Énoncé 1 :: Recopiez fidèlement le passage de la critique de Grand Finale qui commence par "Il y a de ces" et se poursuit jusqu'à "de son art.".

── Extrait

Il y a de ces pièces dont on admire la technique irréprochable des interprètes ou les enchaînements maîtrisés, mais de loin, comme un joli tableau.

Dans Grand Finale de Hofesh Shechter, ces éléments - la virtuosité des interprètes, l'écriture chorégraphique précise, foisonnante, inventive - sont conviés, bien sûr. Mais plutôt que de les observer de façon un peu détachée, séparé de l'action par l'éternel quatrième mur, on est ici emporté par l'énergie qui émane de la scène.

Il n'est pas périlleux de dire qu'avec cette pièce, le chorégraphe israélien installé à Londres et acclamé partout sur la planète atteint le sommet de son art.

La longue ovation spontanée du public, le soir de la première, témoigne à quel point Shechter touche non seulement à l'universel avec sa plus récente création, mais sait aussi mettre le doigt exactement là où ça fait mal... et du bien en même temps. Catharsis, quand tu nous tiens.

Moins frontale et grinçante dans sa prise de position politique que Political Mother, Grand Finale est plutôt un constat, en cette ère d'incertitudes, du grand trouble qui ronge la société moderne. Et, contrairement à la très sombre Sun, présentée à Montréal en 2015, tout ne semble pas sans issue pour les êtres qui dansent cette grande finale à corps perdu.

Microcosme de la société

Grand plateau pour 10 danseurs et 6 musiciens, Grand Finale est une pure réussite sur le plan visuel grâce à la scénographie de Tom Scutt, composée de hautes parois noires mouvantes, qui se dressent comme des édifices à la silhouette écrasante ou des pierres tombales anonymes. Le tout est magnifiquement complété par les éclairages de Tom Visser, qui brouillent l'espace de fins traits de lumière cascadant sur les danseurs, jouant avec les zones d'ombre, invitant la pénombre.

────
── Listing fourni

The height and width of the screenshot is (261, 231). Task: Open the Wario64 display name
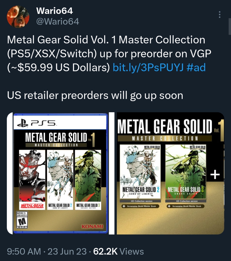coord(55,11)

────
── Listing fourni

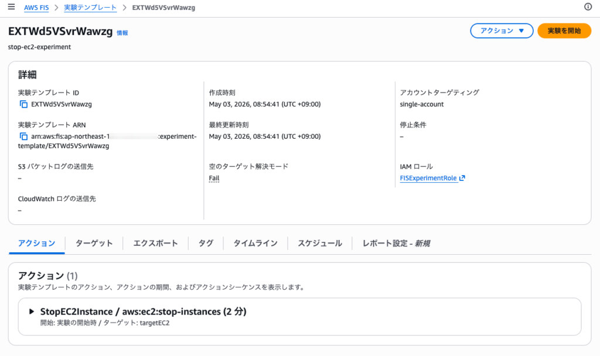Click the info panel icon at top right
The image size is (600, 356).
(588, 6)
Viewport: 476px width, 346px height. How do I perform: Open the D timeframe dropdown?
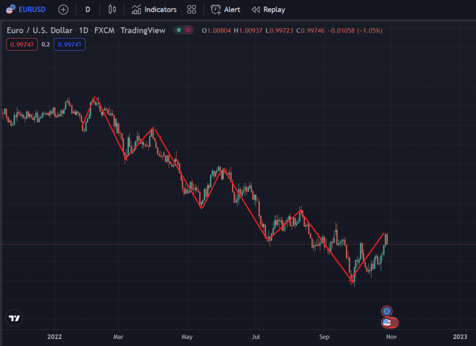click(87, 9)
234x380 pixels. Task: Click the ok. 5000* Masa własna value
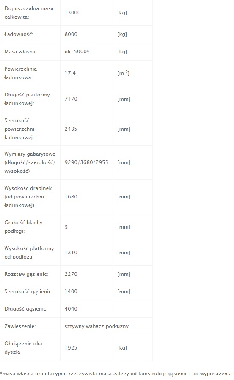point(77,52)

────
── Listing fourni

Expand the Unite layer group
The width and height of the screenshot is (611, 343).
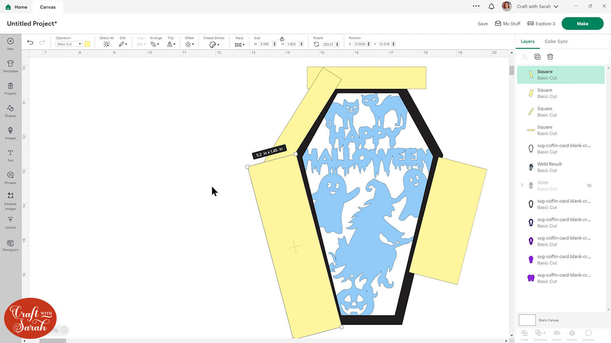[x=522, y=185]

────

Énoncé 2 :: Réécrivez les lignes du listing depuis celle qui contient "Click the info panel icon at top right" jusqu'à celle qui contient "point(77,52)", en remplaçant "dropdown" par "drop-down menu" sans rien modifier d'autre. N'incluez pas les images dans la réponse.

Corrigé 1 ::
Il y a de ces pièces dont on admire la technique irréprochable des interprètes ou les enchaînements maîtrisés, mais de loin, comme un joli tableau.

Dans Grand Finale de Hofesh Shechter, ces éléments - la virtuosité des interprètes, l'écriture chorégraphique précise, foisonnante, inventive - sont conviés, bien sûr. Mais plutôt que de les observer de façon un peu détachée, séparé de l'action par l'éternel quatrième mur, on est ici emporté par l'énergie qui émane de la scène.

Il n'est pas périlleux de dire qu'avec cette pièce, le chorégraphe israélien installé à Londres et acclamé partout sur la planète atteint le sommet de son art.

Corrigé 2 ::
Click the info panel icon at top right
The image size is (600, 356).
(588, 6)
Viewport: 476px width, 346px height. How do I perform: Open the D timeframe drop-down menu?
click(87, 9)
234x380 pixels. Task: Click the ok. 5000* Masa własna value
point(77,52)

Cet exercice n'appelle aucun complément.